Том Роббинс - Свирепые калеки
– А ты заметил, – полюбопытствовала она, – что виноград на лозах уже наливается?
Домино гадала про себя, не удастся ли уговорить гостя задержаться до сбора урожая и до последующих винодельческих трудов. В конце концов, будет только справедливо, говорила она, если он посодействует в пополнении запасов буфетной, им же по большей части и опустошенной. Разумеется, она понимает, как ему не терпится вернуться в Перу, и, вне всякого сомнения, в силу причин весьма веских…
Свиттерс, перебив ее на полуслове, признался, что всю жизнь мечтал поучаствовать в плясках на винограде – его всегда тянуло попрыгать вверх-вниз на бочонках с ягодами, так, чтобы его ступни, в том числе и между пальцами, сделались фиолетовыми под стать баклажанам или яичкам; те же, кто способен устоять перед искушением подавить виноград босыми ногами, никогда не внушали ему доверия; но, увы, он всерьез опасается, что от подобных экзерсисов на ходулях мало как радости, так и пользы.

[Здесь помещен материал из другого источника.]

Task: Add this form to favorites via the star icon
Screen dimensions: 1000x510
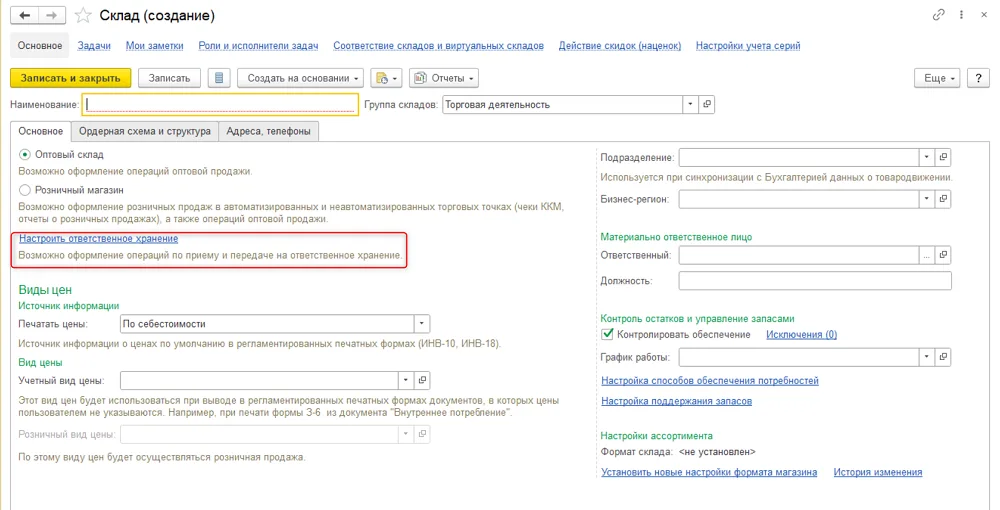Action: point(83,15)
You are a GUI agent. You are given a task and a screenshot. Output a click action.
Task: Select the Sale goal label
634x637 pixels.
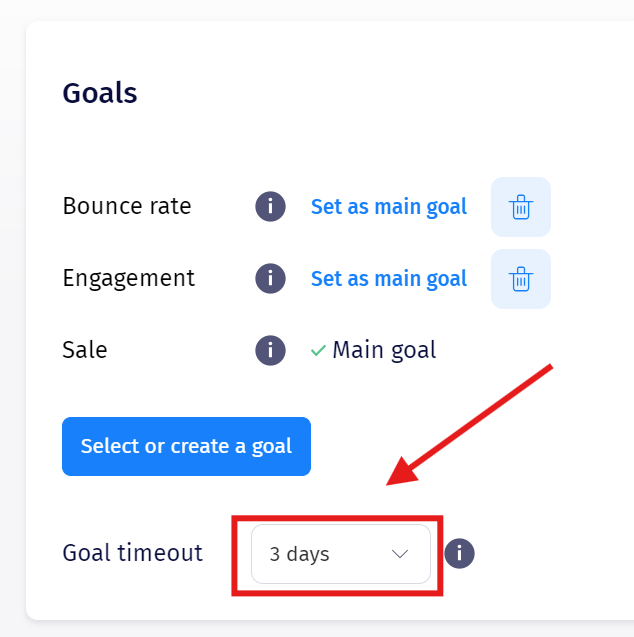(x=85, y=350)
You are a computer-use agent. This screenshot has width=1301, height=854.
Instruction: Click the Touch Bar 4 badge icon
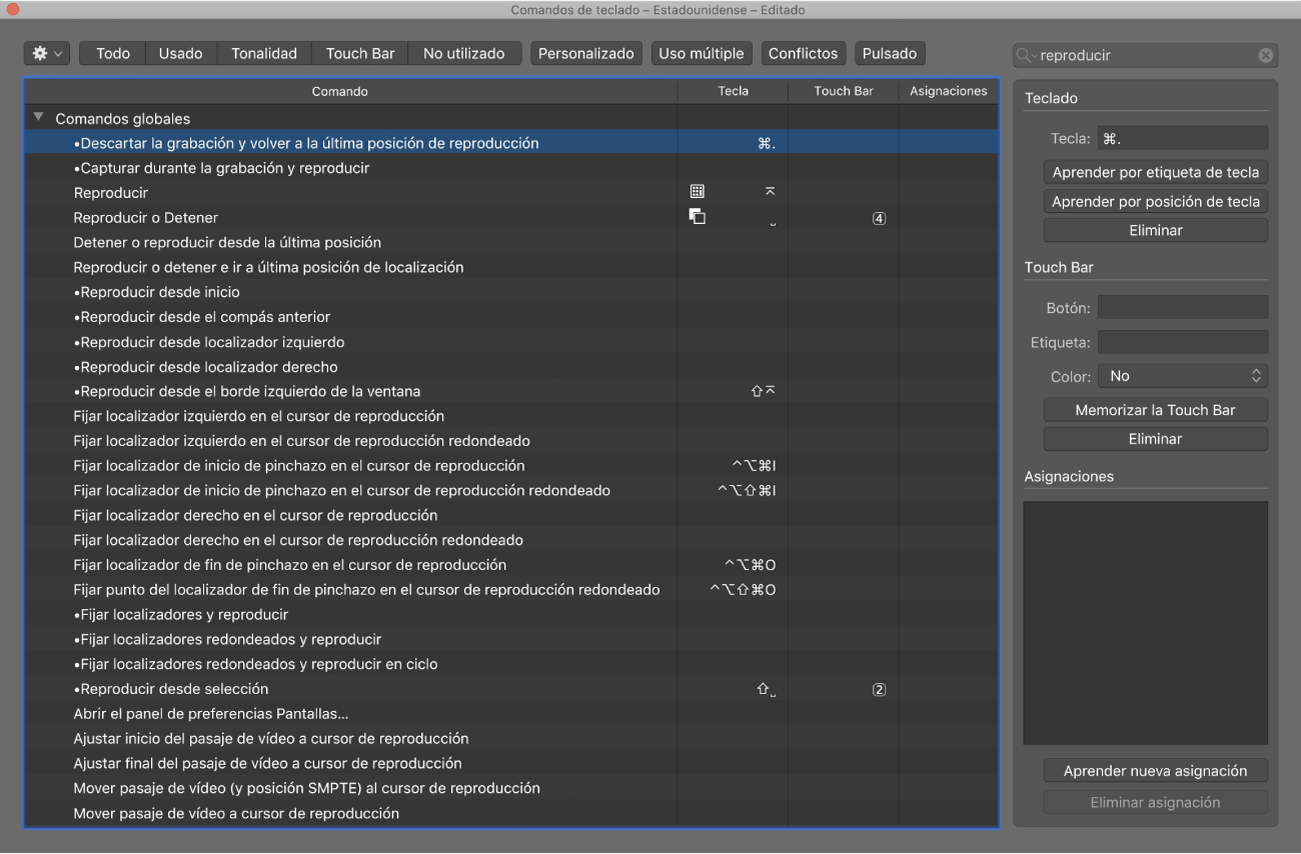878,218
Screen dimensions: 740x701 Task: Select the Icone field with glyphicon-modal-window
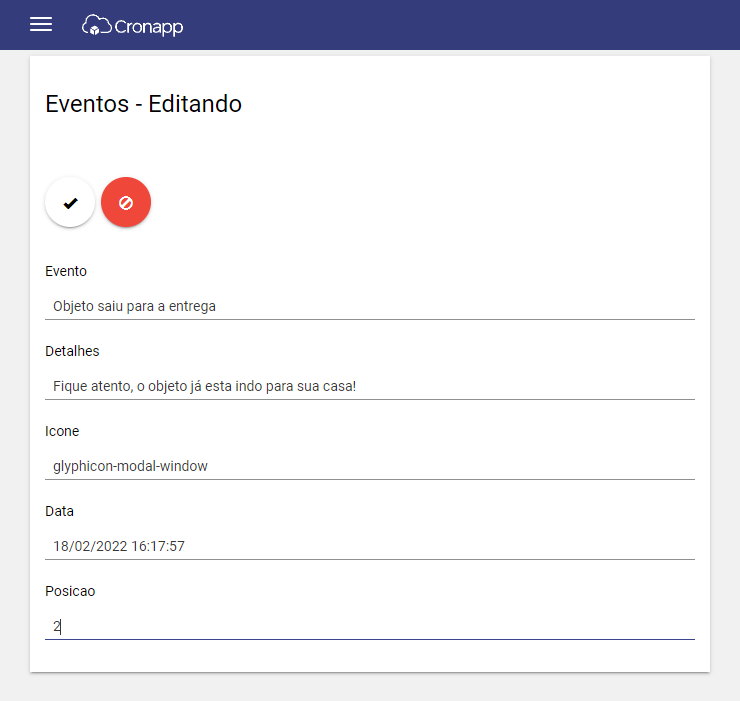[x=370, y=466]
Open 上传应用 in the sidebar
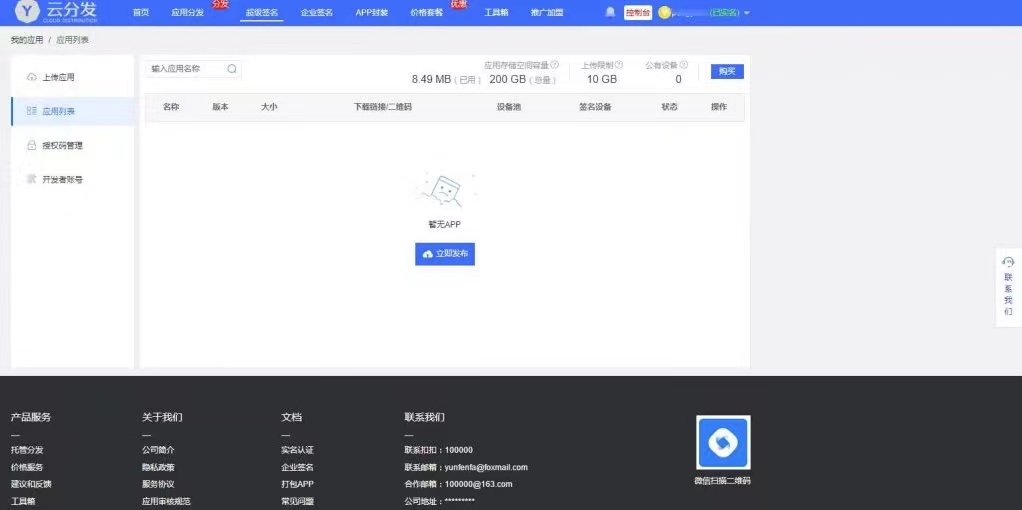 58,77
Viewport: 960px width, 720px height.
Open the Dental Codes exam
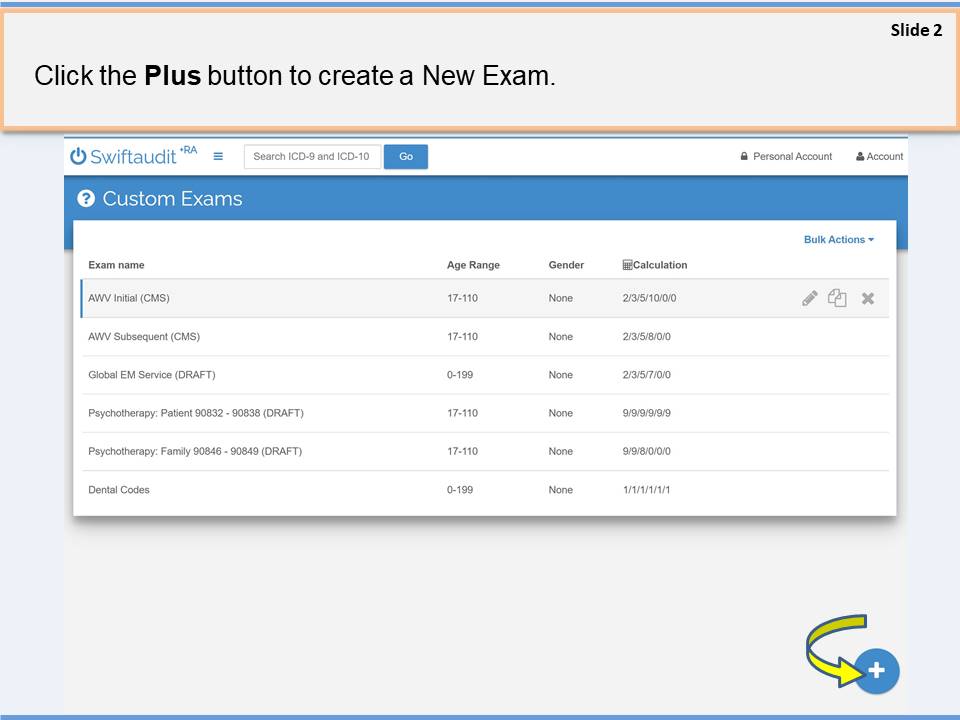click(119, 490)
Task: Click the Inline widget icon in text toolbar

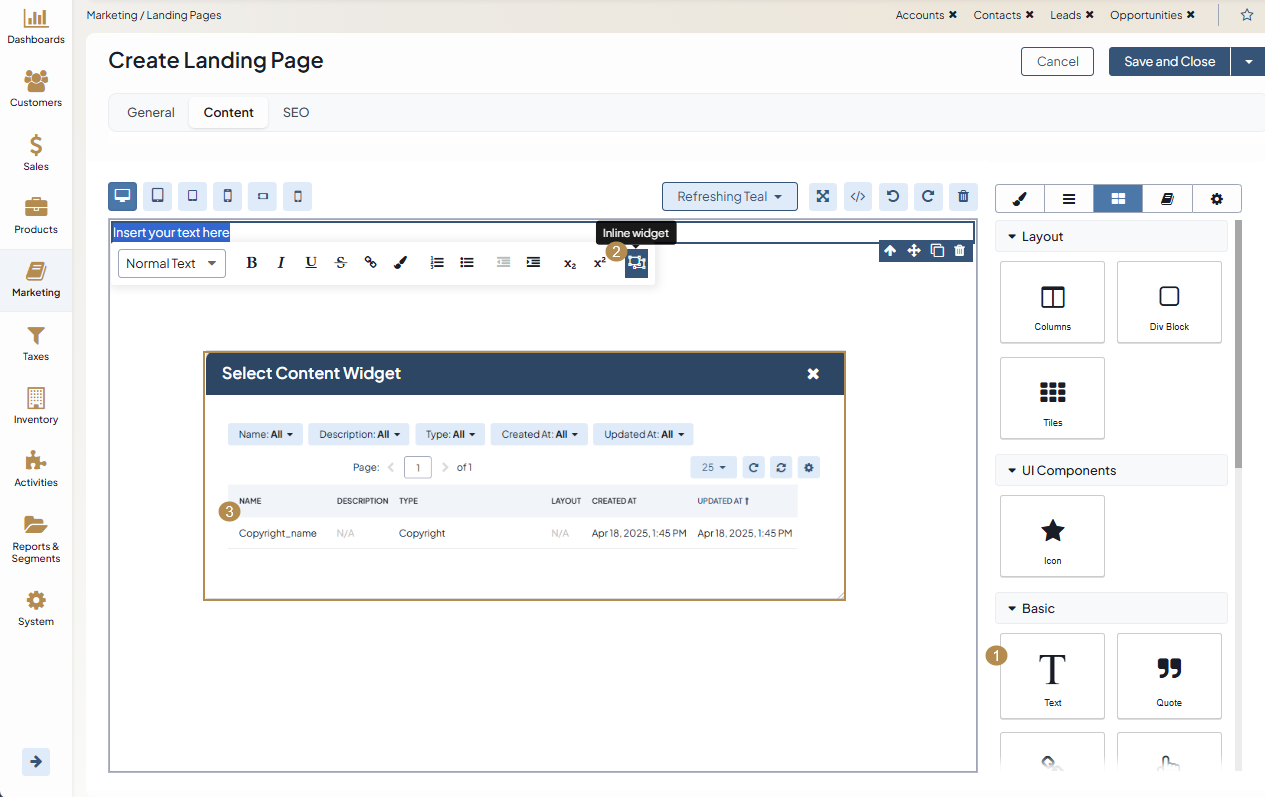Action: [636, 263]
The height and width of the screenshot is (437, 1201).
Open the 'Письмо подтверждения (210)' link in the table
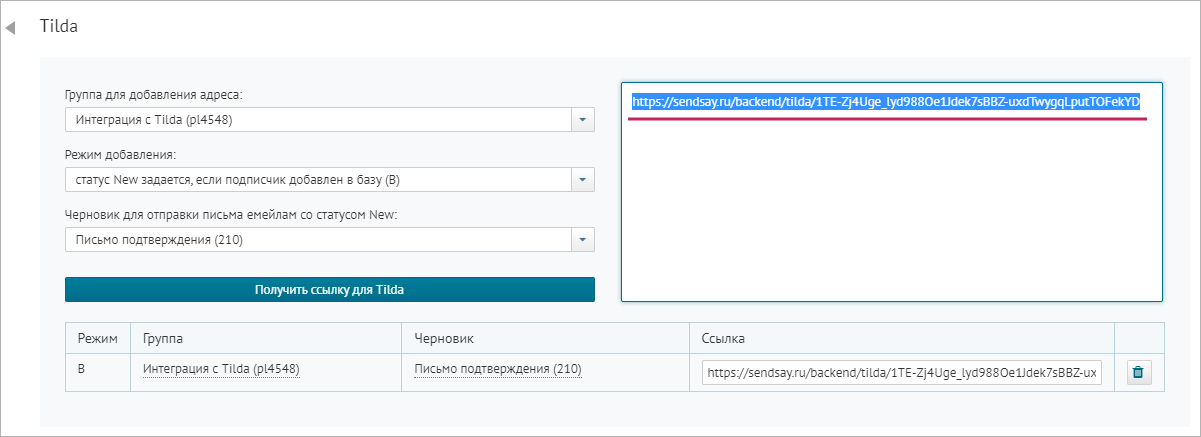pos(497,369)
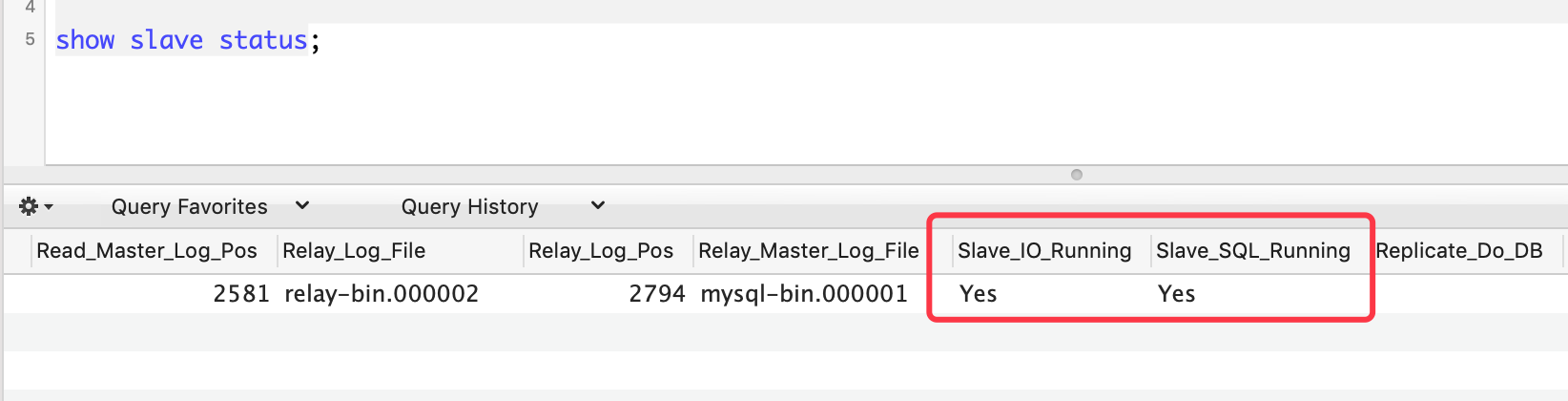This screenshot has width=1568, height=401.
Task: Click the Relay_Master_Log_File column header
Action: coord(809,251)
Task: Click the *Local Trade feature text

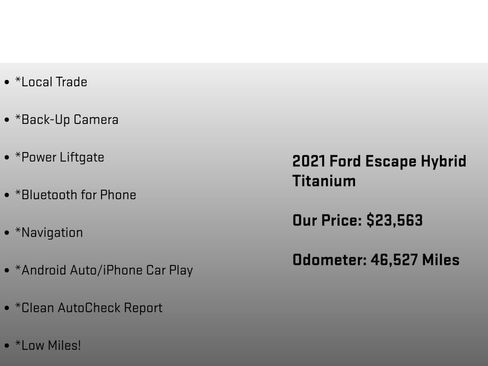Action: coord(51,82)
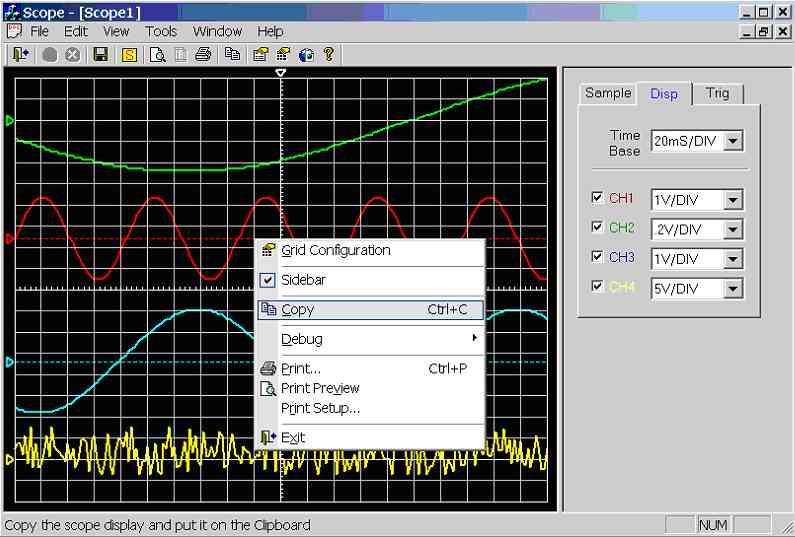The image size is (795, 537).
Task: Click the globe icon in toolbar
Action: (306, 54)
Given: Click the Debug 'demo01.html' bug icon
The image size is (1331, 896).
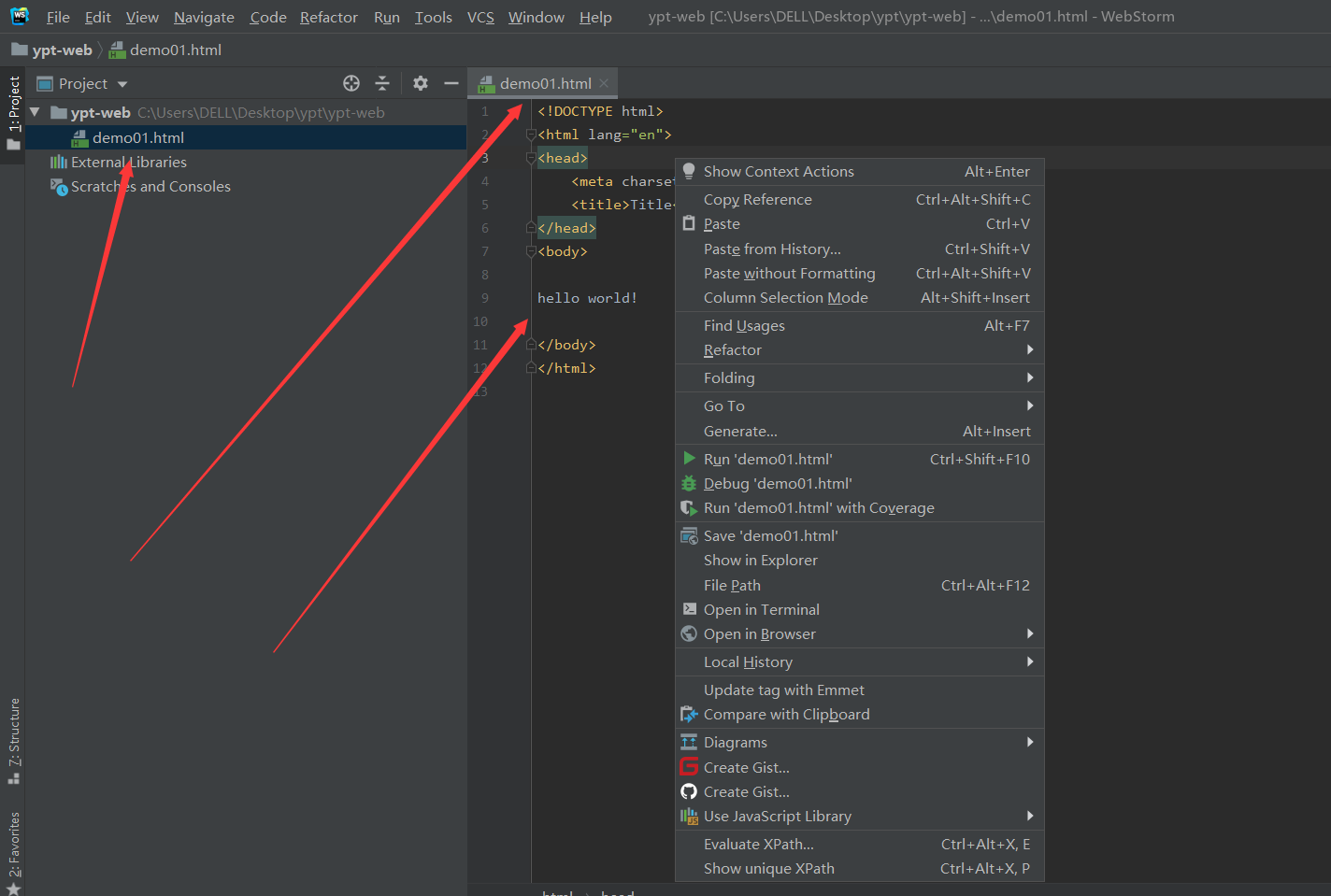Looking at the screenshot, I should [x=689, y=483].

– Глупый, – пожурила его Домино. – Мы тут не какие-нибудь крестьяне босоногие. Мы используем пресс.
А затем, словно отчасти сомневаясь, что собеседнику вполне понятно слово «пресс» в значении отделения твердых частиц от соков, она расстегнула ему ширинку и запустила руку ему в штаны. Едва коснувшись живой плоти, она испуганно отдернулась – так, словно, потянувшись за веревкой, по ошибке схватила змею. Свиттерсу это пришлось по душе: в его глазах такая реакция умерила ее дерзость и восстановила целомудрие; однако пришлось ему по душе и то, как, на сей раз более осторожно, ее пальцы вновь легли на псевдовиноградную гроздь и постепенно сжались крепче. Они поцеловались. Домино надавила. Надавила снова и снова, ритмично (слушаясь инстинкта?), то ослабляя нажим, то увеличивая. И очень скоро демонстрация давильного пресса принесла наглядные результаты. Нужно ли говорить, что никто и не подумал разливать в бутылки «Шато де Свиттерс Божоле Нуво», но трудно не согласиться с тем, что давильня была – что надо.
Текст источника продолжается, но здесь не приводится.